GM parcellation: Two parcellation schemes were used (Fig. 1): (i) the T1-based FreeSurfer
parcellation7; (ii) the AAL atlas8 transformed onto each
individual’s T1 space.
Connectome construction: Streamlines were assigned to nodes by: (i) end voxels = voxels at
streamline endpoints; (ii) local search = a search from each streamline
endpoint to locate the nearest node within a 2-mm radius.
Results
Fig. 2 shows the histogram
of node count per streamline. The results are summarised as follows:
Effect
of assignment mechanism:
Compared to using end voxels (Fig. 2(a)), using the local search (Fig. 2(b)) increased
the proportion of identifying 2 nodes, particularly when FreeSurfer
parcellations were used.
Effect
of ACT: Compared to
non-ACT, the use of ACT improved the overall ability of identifying 2 nodes. Combining
ACT with the local search (Fig. 2(b)), the number of tracks identifying 2 nodes reached ~90% for both parcellation schemes.
Effect
of parcellation scheme: Due
to the presence of some WM voxels in the AAL parcels, the probability of
streamlines reaching nodes was higher than using the FreeSurfer parcellation. When
using end voxels (Fig. 2(a)), the
parcellation scheme had a dominant effect; e.g. when using the FreeSurfer
parcellation, <25% of streamlines were assigned to 2 nodes.
Discussion
Our data demonstrate that the connectome
construction can be strongly influenced by many factors during the process of assigning
streamlines to nodes; this process is non-trivial, and a number of confounds
can introduce ambiguity into connectome quantification.

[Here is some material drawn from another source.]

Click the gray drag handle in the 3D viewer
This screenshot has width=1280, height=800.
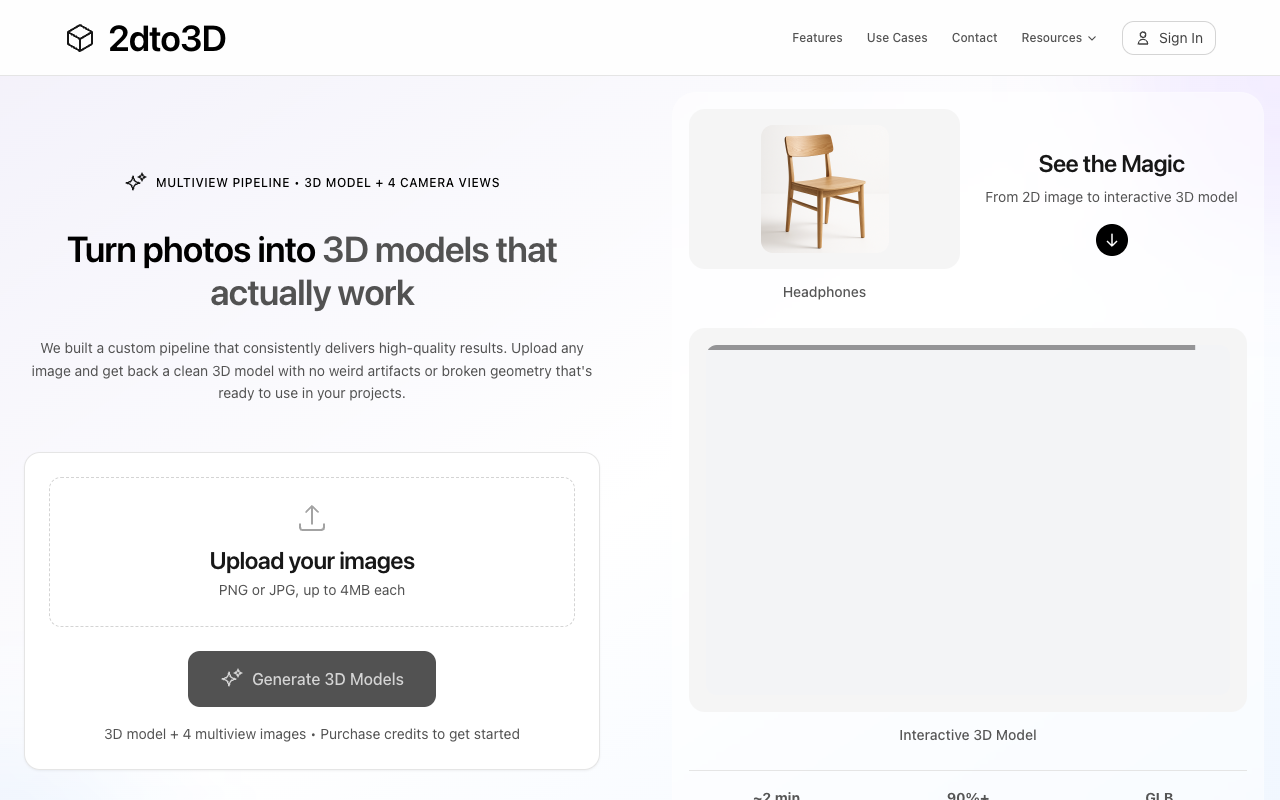point(950,348)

For non-ACT, using a
parcellation scheme with parcels not constrained to the GM ribbon, such as the
AAL atlas, does not provide a meaningful compensation for the defect in both
tracking terminations and assignment mechanism: the increase in pairwise
connections using AAL probably largely results from those tracks terminating
within WM but which nevertheless reach the AAL parcels at both endpoint voxels.
By contrast, using anatomical information to constrain track terminations to the
interface of GM and WM, such as ACT
4, is more beneficial for identification
of connectivity between GM parcels; however, the efficacy of connectome
construction also relies on the consistency between tissue segmentation and GM
parcellation (Fig. 3). This explains why a short local search (~2 voxels) is helpful
in overcoming small inconsistencies, although the biological plausibility of such
a ‘searching’ process requires further investigation.
Conclusion
The commonly-used mechanism by which individual
streamlines contribute to the connectome may be ill-defined in many instances.
In practice, it is difficult to develop such a mechanism that can effectively
deal with every potential scenario, and connectomes constructed based on such
methods may actually be heavily influenced by these mechanisms rather than
realistic biology. In this context, both robust terminations of streamlines
respecting anatomical information at the fibre-tracking stage and an
appropriate mechanism at the node assignment stage should be beneficial to identifying
pairwise GM connections from meaningful endpoints for connectome construction.